Supporting your self-care
Taking care of yourself and your mental health is hard! Life is busy enough, whether you’re juggling work, studies or making time for friends and family.
Digital mental health apps can support you on your self-care journey, especially when you have limited time, money and access to the right types of support. They can give you the space and confidence to process emotions whenever you need to, especially when other support is not available – like on the weekend or late at night.
Making the most of mental health apps
With so many options online, it might feel like a lot, but having choices means you can find an app that fits your needs.
Here’s a quick guide on how to make the most out of digital mental health apps so you can add them to your self-care toolkit.
1. Find the right app
There are several ways you can find the right app for you. Consider what you want to achieve.
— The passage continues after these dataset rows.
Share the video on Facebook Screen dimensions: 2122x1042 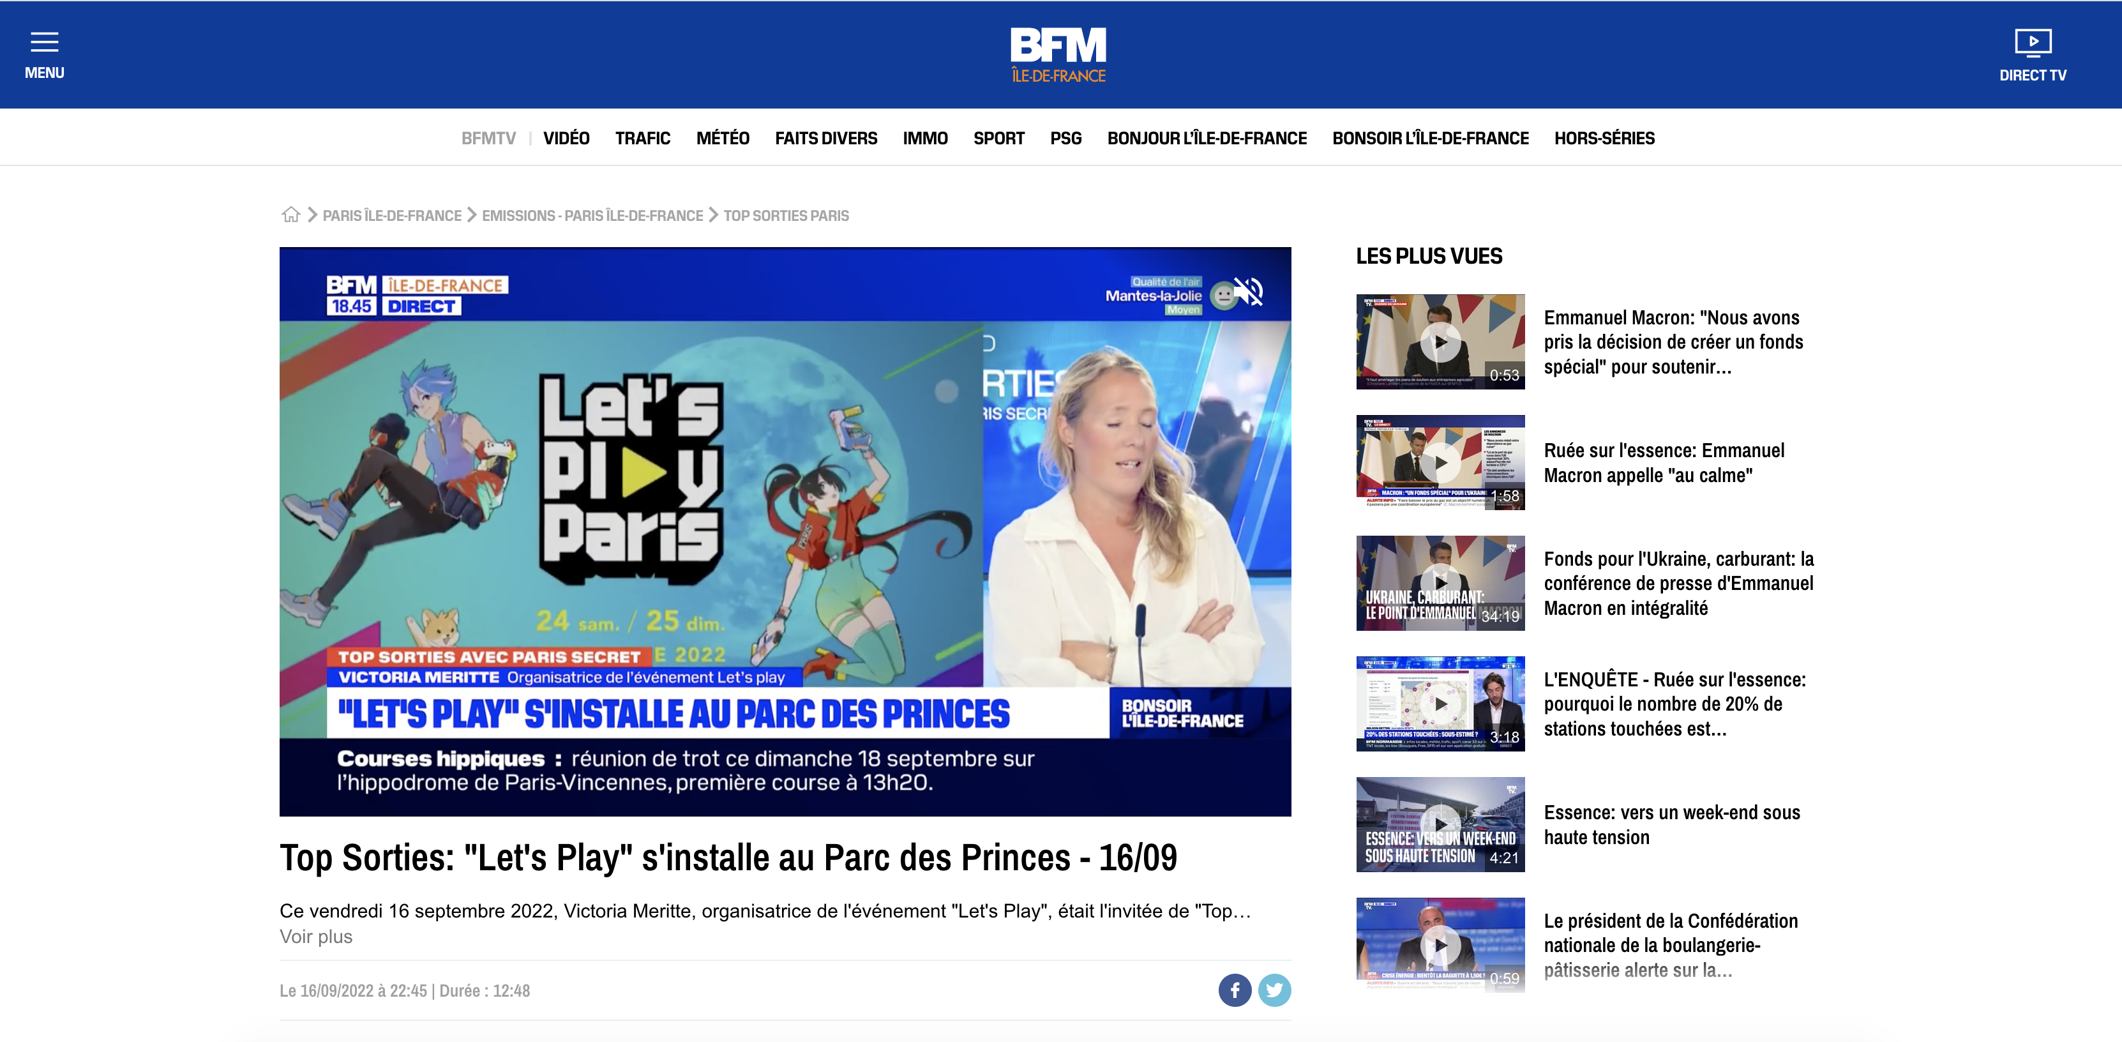tap(1235, 990)
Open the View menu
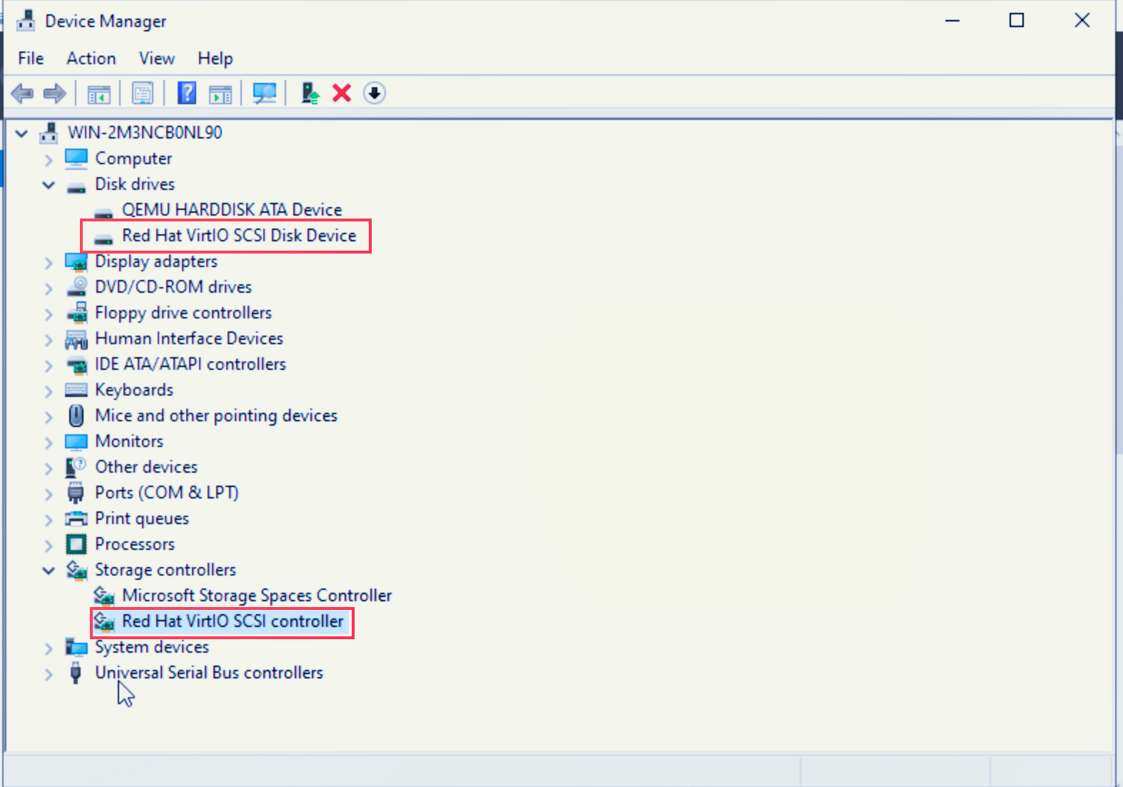The image size is (1123, 787). [x=156, y=59]
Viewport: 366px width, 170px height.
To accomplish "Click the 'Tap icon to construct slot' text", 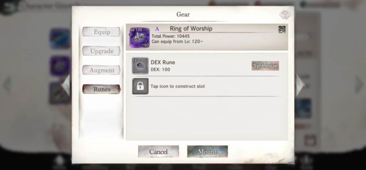I will pos(178,86).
Maybe you want to track your mood, vent your frustrations or try some mindfulness activities to calm you down.
Google ‘mental health tools and apps’ and see what pops up. Most apps should have an overview of the features and help you understand what to expect when you download or sign up to the app.
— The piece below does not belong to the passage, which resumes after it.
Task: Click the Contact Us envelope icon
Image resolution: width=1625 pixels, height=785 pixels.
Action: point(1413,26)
Tip: Look for apps backed by science or recommended by mental health experts. Check out what other users are saying about the app to see how it works and how it might help you.
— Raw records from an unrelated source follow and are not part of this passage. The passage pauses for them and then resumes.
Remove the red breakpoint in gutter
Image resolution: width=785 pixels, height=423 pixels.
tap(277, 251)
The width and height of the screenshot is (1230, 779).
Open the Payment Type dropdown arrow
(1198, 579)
Check where your data is going to protect your information.
2. Give Mello a go
Once you’ve found a few you like, download them and see which ones resonate. It’s OK if it takes a few tries to find the right one.
If you don’t know where to start, check out Mello. It’s developed by Orygen, Australia’s leading not-for-profit youth mental health organisation, with young people that have lived experience of depression and anxiety.
Mello makes it easy to prioritise your mental health with evidence-based activities and personalised recommendations, even on your busiest days.
3. Integrate them into your routine
It’s all too easy to download an app, use it once, and forget about it.
Set yourself up for success by breaking your mental health goals into smaller steps. Start by setting aside just five minutes every day to use the app. You can fit it in with your usual routine – use it while sipping your morning coffee or before getting into bed.
Consistency is key
Jot down your plan and stick it somewhere visible, like your phone’s home screen or a sticky note on your mirror.
Dedicating the same time each day and setting reminders on your phone will help you to remember to use your app.
Mello has a great scheduling feature to remind you to check-in with yourself every day – at a time you choose.
4. Be kind to yourself
It can be much harder than usual to use these apps when you’re feeling low or overwhelmed. That’s why it’s important to practice using them during your calmer moments, so you’re prepared to lean on them when things get tough.
It takes time
Don’t hesitate to reach out for support from friends, family, or healthcare professionals along the way. It’s a great way to share ideas with each other and hold yourself accountable.
Caring for your mental health takes time. If you forget to use your app, don’t give up. Pick it back up the next day and try again.
Be kind to yourself – digital mental health apps are here to help, not make your life harder.